▶ [Direction]
Can you continue the forum thread about the name "Department of Social Protection" from the point where it stops?

▶ [Excerpt provided]
# "Department of Social Protection" Why does this name make me feel afraid?



## ajapale (23 Mar 2010)

"Department of Social Protection" Why does this name make me feel afraid? ...very afraid?


----------



## DrMoriarty (23 Mar 2010)

The Google search results for the phrase, other than those related to Ireland?

[broken link removed]


----------



## mathepac (23 Mar 2010)

Does this mean Young Dev can have us shot in our beds if we are socially inept? Will he give us the Mick Collins treatment like his grandfather did? (Does Young Dev know that the only reason he's here is because my grandfather was a bad shot?)

From now on will using the wrong cutlery for dessert or the fish course or drinking a digestif with the horses d'ouvrays prove fatal?

If I make a rude gesture at a black Jewish lesbian single mother with an odd number of children after she runs me off the road on the M50, will I be sentenced to life with hard labour in a Googal? (21st century Irish version of a gulag)

If I'm asked "D'ya want fri-azz wit dat?" in a take-away and I answer "No, I'll have chips please" will I be served on a toasted bun the following week?


----------



## DrMoriarty (23 Mar 2010)

Don't worry, mathepac, you can be re-Educated-and-Skilled!
(...if "na Glasrai" don't get you first)


----------



## Towger (23 Mar 2010)

Free Johnnies for all our little Johnnies.


----------



## Caveat (24 Mar 2010)

ajapale said:


> "Department of Social Protection" Why does this name make me feel afraid? ...very afraid?


 
I immediately thought of Big Brother. The Orwellian one that is.

Not good.


----------



## Towger (24 Mar 2010)

I thought of Judge Dredd...


----------



## Welfarite (24 Mar 2010)

What does it actually mean? why change the name? And I suppose it'll cost a fortune to change letterheadings, etc. for all these newly-named depts.


----------



## Towger (24 Mar 2010)

Welfarite said:


> I suppose it'll cost a fortune to change letterheadings, etc.


 
Yep and you will have to change your handle to *SocialProtector*


----------



## SlurrySlump (24 Mar 2010)

ajapale said:


> "Department of Social Protection" Why does this name make me feel afraid? ...very afraid?

▶ [Material]
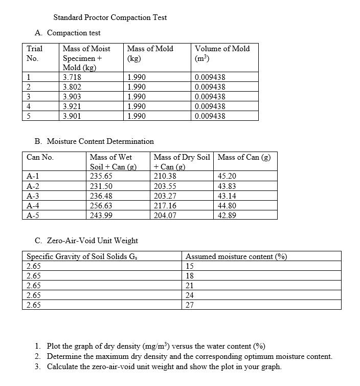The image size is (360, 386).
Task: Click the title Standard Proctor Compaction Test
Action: pyautogui.click(x=110, y=17)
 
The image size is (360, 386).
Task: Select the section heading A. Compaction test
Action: pyautogui.click(x=68, y=33)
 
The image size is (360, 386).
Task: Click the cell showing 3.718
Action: pyautogui.click(x=72, y=77)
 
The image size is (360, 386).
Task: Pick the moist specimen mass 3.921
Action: pyautogui.click(x=72, y=106)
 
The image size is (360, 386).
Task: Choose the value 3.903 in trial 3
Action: pyautogui.click(x=72, y=97)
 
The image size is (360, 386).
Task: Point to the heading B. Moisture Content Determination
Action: pyautogui.click(x=94, y=141)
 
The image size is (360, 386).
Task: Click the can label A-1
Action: pyautogui.click(x=34, y=176)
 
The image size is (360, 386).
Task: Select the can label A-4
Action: pyautogui.click(x=34, y=205)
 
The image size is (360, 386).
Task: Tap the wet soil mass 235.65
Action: pyautogui.click(x=101, y=176)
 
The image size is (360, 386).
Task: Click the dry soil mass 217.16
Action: pyautogui.click(x=165, y=205)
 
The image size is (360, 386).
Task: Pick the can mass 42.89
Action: pyautogui.click(x=227, y=216)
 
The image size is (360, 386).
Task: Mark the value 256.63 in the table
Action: pyautogui.click(x=101, y=205)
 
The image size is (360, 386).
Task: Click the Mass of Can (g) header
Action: pyautogui.click(x=244, y=157)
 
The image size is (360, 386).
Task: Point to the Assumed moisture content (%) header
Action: pyautogui.click(x=236, y=256)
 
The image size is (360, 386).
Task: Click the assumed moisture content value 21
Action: pyautogui.click(x=190, y=286)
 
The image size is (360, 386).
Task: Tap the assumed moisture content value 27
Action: pyautogui.click(x=190, y=305)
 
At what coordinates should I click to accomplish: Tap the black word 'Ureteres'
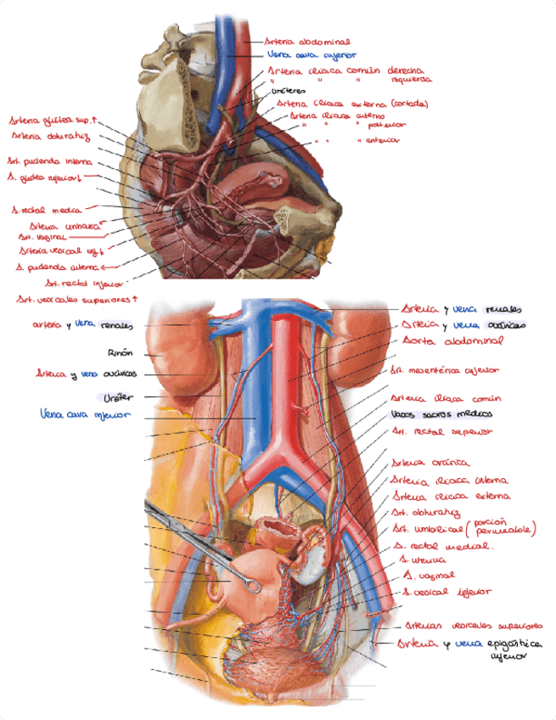(x=287, y=91)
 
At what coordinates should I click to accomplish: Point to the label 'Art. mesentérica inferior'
(x=445, y=370)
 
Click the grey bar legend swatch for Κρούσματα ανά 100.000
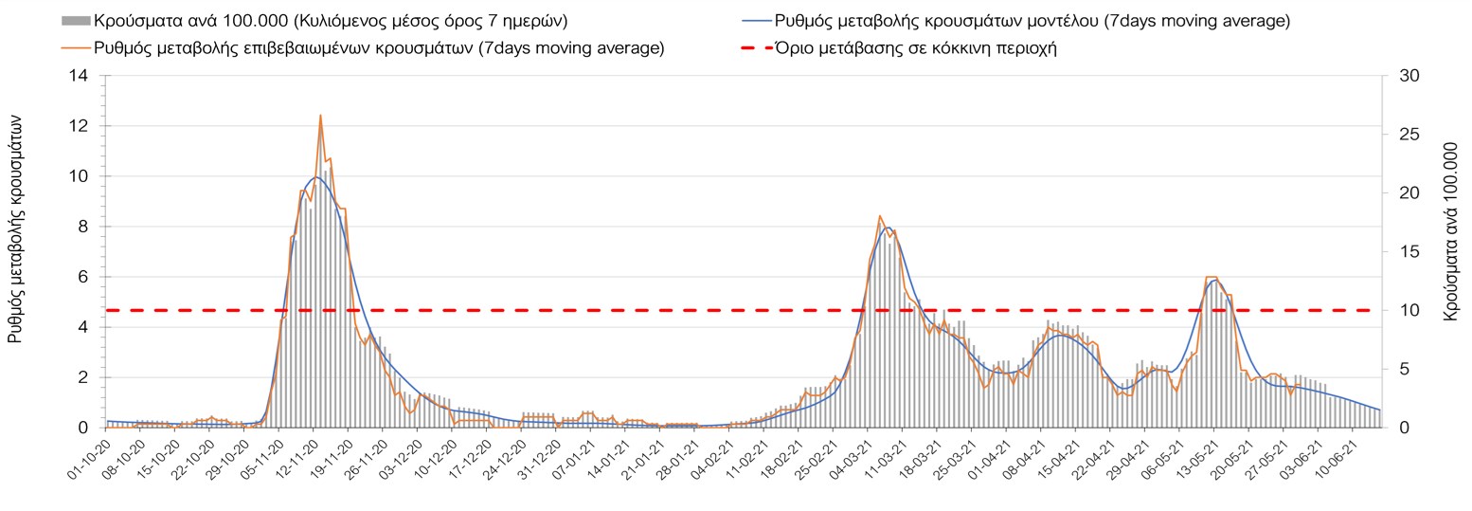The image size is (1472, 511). pos(76,20)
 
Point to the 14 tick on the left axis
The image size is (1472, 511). pos(78,76)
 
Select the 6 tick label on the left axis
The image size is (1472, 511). pos(83,277)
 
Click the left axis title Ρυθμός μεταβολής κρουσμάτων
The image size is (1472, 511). pos(16,228)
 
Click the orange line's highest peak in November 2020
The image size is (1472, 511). pos(320,116)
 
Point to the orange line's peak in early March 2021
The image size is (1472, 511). pos(880,216)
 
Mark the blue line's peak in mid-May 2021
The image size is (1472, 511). pos(1215,281)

▶ [Solved exercise]
 
A few weeks ago on the Pat Kenny show Leo Varadkar was talking about getting the Social Welfare recipients back to work. Listening to him speak it sent a chill up my spine. He came across as being very cold. 

I agree with the above sentiment. VERY afraid.


----------



## DublinTexas (24 Mar 2010)

The “Department of Social Protection” has a great mission:

  The mission of the department is to promote a caring society through ensuring access to income support and other services, enabling active participation, promoting social inclusion and supporting families.

And all of this under the proven leadership of Mary Hanafin T.D. .

Soon it will establish "the Commission for the Promotion of Virtue and Prevention of Vices" to ensure that we all do our part to support each other and practice social inclusion. 

Expect the local vigilante to show up on your door to check that you are doing your part!


----------



## mathepac (24 Mar 2010)

DublinTexas said:


> ... Expect the local vigilante ...


Willie "Scrapper" O'Dea?


----------



## Welfarite (26 Mar 2010)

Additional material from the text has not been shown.